Assuming Rules DSL and DateTime Items for the times the code would look something like (the setpoint Group is named “HeaterSetpoints” and the times Group is named “HeaterTimes”:

val formatter = new java.time.DateTimeFormatter('HH:mm');
val program = HeaterTimes.members
                             .sortBy[ i | i.name ]
                             .reduce[ pgm, sp | 
                                 val spItemName = sp.name.replace('Time', 'Setpoint')
                                 val spValue = HeaterSetpoints.members.findFirst[ i | i.name == spItemName ]
                                 pgm = pgm + (sp.state as DateTimeType).getZonedDateTime().format(formatter) + '/' + spValue + '°C '
                             ].trim()

val message = '"programming_mode": "' + program + '"'
// send message via MQTT

See Design Pattern: Working with Groups in Rules for details on the reduce and sortBy and such.

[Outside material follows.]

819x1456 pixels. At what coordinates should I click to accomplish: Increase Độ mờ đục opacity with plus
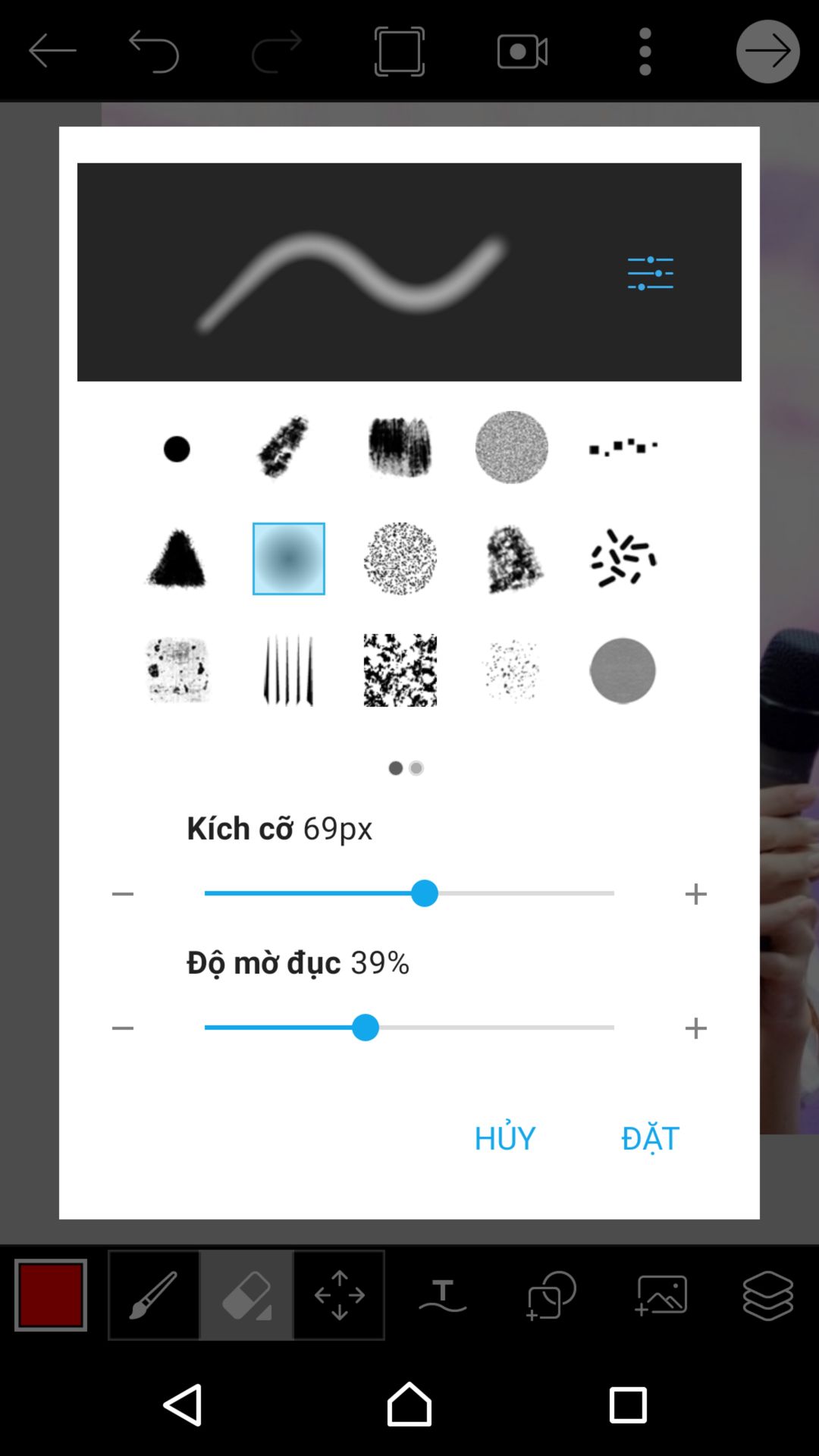696,1028

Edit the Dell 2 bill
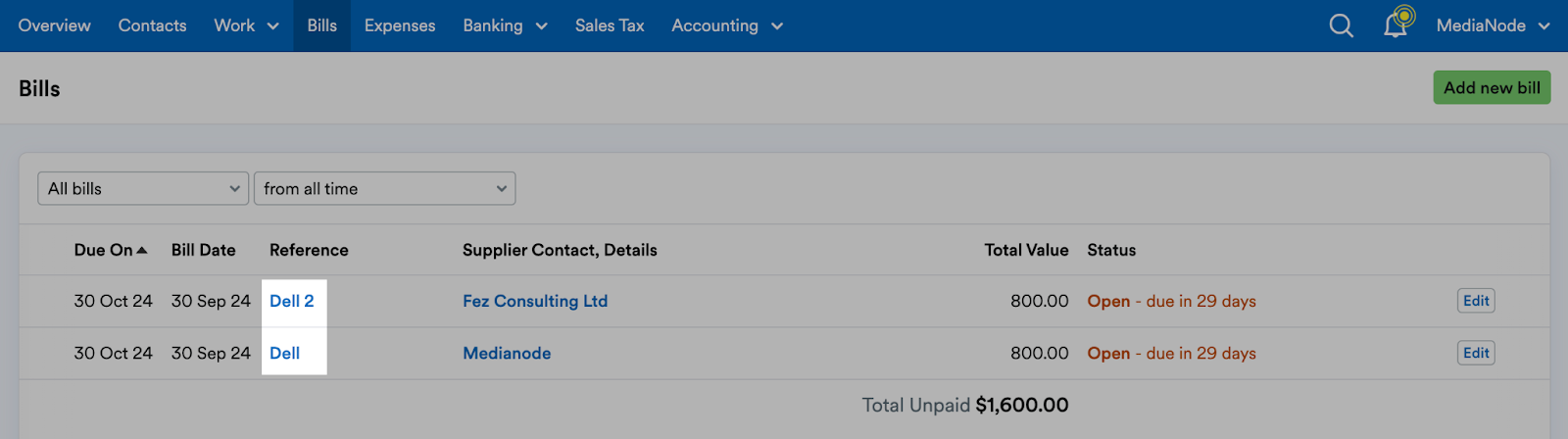tap(1476, 301)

The way that works is it gets the members of the HeaterTimes, sorts them by name (hence the naming convention. Then it reduces the members down to a single String. In the reduce, first we generate the name for the Setpoint Item using the name of the time Item by replacing the “Time” part with “Setpoint” (again the naming convention). Then we get the Setpoint Item so we can get it’s state.

Finally we add the time/sepoint to the pgm which is the variable the states are being reduced into.

We need to trim that last space off the string and then send the program string.

Thank you for the quick responses, Gentlemen.

I am going to read up on the Design Pattern and try to understand the elements of the rule example, then have an experiment.

Unfortunately it’s going to take a few days as I am rather busy workwise until the end of the week, but I will report back and hopefully mark as solved with a working example of the rule I have created.